Minnie reached into her bedside drawer for a small brown bottle. It was almost empty, only three little white pills left. They were powerful sleeping tablets she’d been prescribed during a bout of insomnia last year. She had been saving them. She generally slept better now, but it was reassuring to know they were there. Otherwise she would get anxious about the 3 a.m. wake-up, her mind churning and no access to an off switch. She popped one of the remaining pills in her mouth and swallowed it dry. It was only 11 a.m., but if there was ever a day she wanted to sleep through, it was her thirtieth birthday.
New Year’s Eve 2015
Minnie’s hammock was almost perfect. It was exactly the right angle, hung between two palm trees with the head end raised slightly higher than her feet. She could lie back and look out to sea while sipping her coconut through a straw. Her curly brown hair was damp and crunchy from her morning sea swim; her face lightly tanned and freckled from two weeks in the sun – the picture of contentment. And yet, there was something about the rough cotton fabric against her skin that irritated her and stopped her from truly enjoying this last moment in paradise.

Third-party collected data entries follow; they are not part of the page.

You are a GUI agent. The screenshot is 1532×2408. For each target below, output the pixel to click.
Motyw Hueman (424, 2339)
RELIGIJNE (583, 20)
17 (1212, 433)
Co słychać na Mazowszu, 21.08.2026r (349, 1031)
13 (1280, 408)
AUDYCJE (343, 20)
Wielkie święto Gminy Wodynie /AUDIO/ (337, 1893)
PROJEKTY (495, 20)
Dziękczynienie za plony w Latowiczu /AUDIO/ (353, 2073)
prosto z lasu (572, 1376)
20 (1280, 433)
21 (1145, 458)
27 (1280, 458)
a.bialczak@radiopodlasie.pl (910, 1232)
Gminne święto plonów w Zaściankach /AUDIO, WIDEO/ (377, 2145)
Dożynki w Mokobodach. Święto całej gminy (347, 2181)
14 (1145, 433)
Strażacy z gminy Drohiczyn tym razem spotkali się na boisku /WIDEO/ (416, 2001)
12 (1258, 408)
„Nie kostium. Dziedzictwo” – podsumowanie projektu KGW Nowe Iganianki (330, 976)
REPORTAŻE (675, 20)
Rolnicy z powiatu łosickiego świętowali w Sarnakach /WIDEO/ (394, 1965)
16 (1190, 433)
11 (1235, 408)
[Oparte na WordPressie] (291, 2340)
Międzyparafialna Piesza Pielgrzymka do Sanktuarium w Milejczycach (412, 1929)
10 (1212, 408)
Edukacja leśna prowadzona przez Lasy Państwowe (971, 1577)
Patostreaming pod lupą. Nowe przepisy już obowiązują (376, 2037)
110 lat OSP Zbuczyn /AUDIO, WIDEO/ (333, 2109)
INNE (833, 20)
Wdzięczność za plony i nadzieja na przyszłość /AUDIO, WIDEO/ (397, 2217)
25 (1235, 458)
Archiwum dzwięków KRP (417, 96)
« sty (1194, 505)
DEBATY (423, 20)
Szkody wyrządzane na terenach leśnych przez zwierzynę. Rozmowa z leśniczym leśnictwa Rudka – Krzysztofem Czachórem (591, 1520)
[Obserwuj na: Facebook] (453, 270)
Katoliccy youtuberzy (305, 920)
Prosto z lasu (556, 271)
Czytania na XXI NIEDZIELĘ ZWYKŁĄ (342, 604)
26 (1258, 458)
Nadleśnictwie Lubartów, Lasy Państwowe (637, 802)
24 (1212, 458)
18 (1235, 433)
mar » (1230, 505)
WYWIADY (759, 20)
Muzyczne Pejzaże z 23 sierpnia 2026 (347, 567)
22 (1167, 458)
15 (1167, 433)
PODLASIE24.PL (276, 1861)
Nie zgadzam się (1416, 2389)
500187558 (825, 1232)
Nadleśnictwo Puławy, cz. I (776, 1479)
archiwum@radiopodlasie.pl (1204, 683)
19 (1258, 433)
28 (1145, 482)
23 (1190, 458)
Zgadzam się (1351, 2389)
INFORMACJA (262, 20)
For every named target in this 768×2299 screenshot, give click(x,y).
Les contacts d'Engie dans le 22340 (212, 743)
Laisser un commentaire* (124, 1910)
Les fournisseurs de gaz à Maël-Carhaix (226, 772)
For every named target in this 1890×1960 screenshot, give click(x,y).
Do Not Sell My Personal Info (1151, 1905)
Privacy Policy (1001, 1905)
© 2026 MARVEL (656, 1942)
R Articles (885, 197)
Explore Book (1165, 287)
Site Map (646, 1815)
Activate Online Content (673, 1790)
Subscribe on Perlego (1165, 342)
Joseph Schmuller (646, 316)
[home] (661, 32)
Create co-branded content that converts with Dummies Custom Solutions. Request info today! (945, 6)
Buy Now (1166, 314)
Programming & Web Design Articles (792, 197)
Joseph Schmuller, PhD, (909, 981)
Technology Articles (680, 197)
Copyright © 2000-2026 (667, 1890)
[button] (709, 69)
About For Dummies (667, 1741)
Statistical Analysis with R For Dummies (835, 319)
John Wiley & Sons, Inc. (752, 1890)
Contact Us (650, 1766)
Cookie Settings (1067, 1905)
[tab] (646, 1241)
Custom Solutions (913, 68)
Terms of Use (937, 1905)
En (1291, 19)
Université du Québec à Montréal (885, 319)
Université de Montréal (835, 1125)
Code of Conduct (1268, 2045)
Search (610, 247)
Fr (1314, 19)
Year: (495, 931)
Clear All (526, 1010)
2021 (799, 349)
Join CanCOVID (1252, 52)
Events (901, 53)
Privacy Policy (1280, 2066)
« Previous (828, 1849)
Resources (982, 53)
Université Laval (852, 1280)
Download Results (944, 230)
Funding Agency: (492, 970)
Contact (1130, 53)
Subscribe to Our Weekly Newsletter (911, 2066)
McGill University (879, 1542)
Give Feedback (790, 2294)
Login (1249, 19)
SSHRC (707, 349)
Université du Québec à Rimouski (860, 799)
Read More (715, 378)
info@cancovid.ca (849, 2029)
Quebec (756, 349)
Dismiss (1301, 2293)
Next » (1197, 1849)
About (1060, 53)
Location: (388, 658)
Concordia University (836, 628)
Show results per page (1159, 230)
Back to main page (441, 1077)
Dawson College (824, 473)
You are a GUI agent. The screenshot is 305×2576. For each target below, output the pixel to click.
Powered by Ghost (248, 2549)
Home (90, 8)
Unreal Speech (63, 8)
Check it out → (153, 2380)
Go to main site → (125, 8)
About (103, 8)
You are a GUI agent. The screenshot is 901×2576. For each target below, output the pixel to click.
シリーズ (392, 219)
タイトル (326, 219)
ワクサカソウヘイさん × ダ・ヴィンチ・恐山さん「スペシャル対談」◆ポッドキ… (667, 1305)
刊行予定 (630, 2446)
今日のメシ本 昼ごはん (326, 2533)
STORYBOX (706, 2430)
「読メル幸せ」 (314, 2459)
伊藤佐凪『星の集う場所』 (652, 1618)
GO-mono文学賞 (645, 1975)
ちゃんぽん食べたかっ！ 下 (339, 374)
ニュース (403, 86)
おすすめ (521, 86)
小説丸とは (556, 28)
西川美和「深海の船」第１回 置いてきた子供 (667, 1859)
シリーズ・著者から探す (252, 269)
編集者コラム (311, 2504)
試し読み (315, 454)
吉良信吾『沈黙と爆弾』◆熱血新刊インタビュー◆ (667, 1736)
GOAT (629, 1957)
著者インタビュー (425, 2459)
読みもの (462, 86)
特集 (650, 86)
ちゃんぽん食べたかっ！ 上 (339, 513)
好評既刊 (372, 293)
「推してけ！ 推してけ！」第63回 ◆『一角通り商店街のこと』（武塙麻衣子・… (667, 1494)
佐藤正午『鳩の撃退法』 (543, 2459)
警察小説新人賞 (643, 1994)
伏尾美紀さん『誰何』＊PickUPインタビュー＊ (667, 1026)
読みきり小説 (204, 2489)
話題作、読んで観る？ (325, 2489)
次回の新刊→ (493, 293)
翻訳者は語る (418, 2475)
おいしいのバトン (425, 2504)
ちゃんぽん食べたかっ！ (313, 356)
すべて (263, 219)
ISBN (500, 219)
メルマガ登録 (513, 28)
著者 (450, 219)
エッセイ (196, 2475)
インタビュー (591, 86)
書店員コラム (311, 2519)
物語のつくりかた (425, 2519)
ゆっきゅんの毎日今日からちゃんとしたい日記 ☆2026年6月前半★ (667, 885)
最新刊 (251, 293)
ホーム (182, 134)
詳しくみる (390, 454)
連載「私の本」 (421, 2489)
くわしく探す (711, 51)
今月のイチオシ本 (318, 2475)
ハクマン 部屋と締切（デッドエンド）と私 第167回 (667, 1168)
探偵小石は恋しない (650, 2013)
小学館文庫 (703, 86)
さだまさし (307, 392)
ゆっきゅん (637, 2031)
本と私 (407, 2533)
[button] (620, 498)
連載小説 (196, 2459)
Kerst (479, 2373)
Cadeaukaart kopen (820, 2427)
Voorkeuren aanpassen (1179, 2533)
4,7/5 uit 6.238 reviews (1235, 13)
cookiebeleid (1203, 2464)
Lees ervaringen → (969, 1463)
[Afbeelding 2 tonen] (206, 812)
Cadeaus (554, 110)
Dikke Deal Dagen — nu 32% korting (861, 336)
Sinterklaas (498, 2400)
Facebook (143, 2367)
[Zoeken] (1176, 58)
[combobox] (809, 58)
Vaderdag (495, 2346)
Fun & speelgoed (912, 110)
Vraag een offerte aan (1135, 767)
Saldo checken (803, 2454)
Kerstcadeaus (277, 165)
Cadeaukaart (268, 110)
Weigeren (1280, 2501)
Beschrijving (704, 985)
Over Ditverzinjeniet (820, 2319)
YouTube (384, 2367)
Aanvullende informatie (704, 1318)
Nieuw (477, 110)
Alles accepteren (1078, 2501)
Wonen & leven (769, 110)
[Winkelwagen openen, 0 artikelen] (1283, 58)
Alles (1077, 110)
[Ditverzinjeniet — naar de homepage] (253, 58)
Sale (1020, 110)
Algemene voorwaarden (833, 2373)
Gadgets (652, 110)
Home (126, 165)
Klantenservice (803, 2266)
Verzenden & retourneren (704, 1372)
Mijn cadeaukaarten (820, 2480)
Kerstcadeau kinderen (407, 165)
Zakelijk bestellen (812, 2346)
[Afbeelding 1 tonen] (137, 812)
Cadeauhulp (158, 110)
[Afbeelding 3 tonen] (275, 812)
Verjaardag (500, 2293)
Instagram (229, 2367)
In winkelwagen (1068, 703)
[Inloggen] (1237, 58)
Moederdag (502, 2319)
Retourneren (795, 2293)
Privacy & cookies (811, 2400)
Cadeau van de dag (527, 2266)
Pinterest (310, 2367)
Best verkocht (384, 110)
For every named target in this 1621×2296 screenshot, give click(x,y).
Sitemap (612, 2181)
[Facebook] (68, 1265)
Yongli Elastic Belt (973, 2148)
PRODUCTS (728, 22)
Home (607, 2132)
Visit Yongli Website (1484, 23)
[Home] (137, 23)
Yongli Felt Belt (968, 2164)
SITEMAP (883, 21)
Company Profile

‘I don’t want to fly this afternoon,’ she said wistfully to Leila, who was lying in the hammock next to her.
‘It’s the only flight that gets us back to Delhi in time to make our connection home. Plus it was cheap because, guess what, you’re not the only one who doesn’t like to travel on New Year’s Eve,’ said Leila.
Minnie let out a weary sigh. ‘Can’t we just stay here, live in hammocks and drink coconuts for ever?’
‘I don’t think Islington Council would let me work remotely. I doubt the vulnerable members of the community I look after would appreciate chatting to their case worker over Skype, from a beach. It doesn’t send the right message.’
Minnie laughed, twiddling a crunchy curl of hair between her finger and thumb.
‘You never know. I just have this real Sunday-night back-to-school feeling, don’t you? In seventy-two hours we’ll both be back at work, you with Admin Pain Elaine and me with Pervy Pete and his stinky feet.’
‘Seriously though,’ said Leila, ‘how did these people get to be in charge? I see so many people desperate to work who just can’t get a break, but we live in a world where Pervy Pete and Admin Pain Elaine are the gatekeepers.’
‘Well, when you’re running the show I’ll expect to see it staffed by a wonderful array of waifs and strays – a chaotic, shambolic utopia.’
Leila laughed. ‘That’s the manifesto I’ll be running with.’
Minnie looked out to sea. Three local men in a blue fishing boat were bobbing up and down on the turquoise waves. One pulled the choke on the engine, and with an unhealthy-sounding roar it spluttered into life, emitting a cloud of black smoke as the boat chugged off towards the horizon.
Coming to India for Christmas had been Leila’s idea. She’d convinced Minnie there was nothing like a holiday to help you get over a bad break-up. Minnie had only left the UK once before, to Alicante on a package tour; the one year her parents had felt they could afford a family holiday. India was another world compared to Spain, and certainly compared to the cold, grey winter of home. Stepping off the aeroplane was a sensory awakening, like seeing the world in Technicolor for the first time.
There was something magical about being away with your best friend in a foreign land. She and Leila had discovered their new favourite food together (spicy samosas), laughed so hard they could hardly breathe as they careered around corners in speeding tuk-tuks, and had lain on the beach side by side, tearing husks from coconuts and telling their dreams to the stars.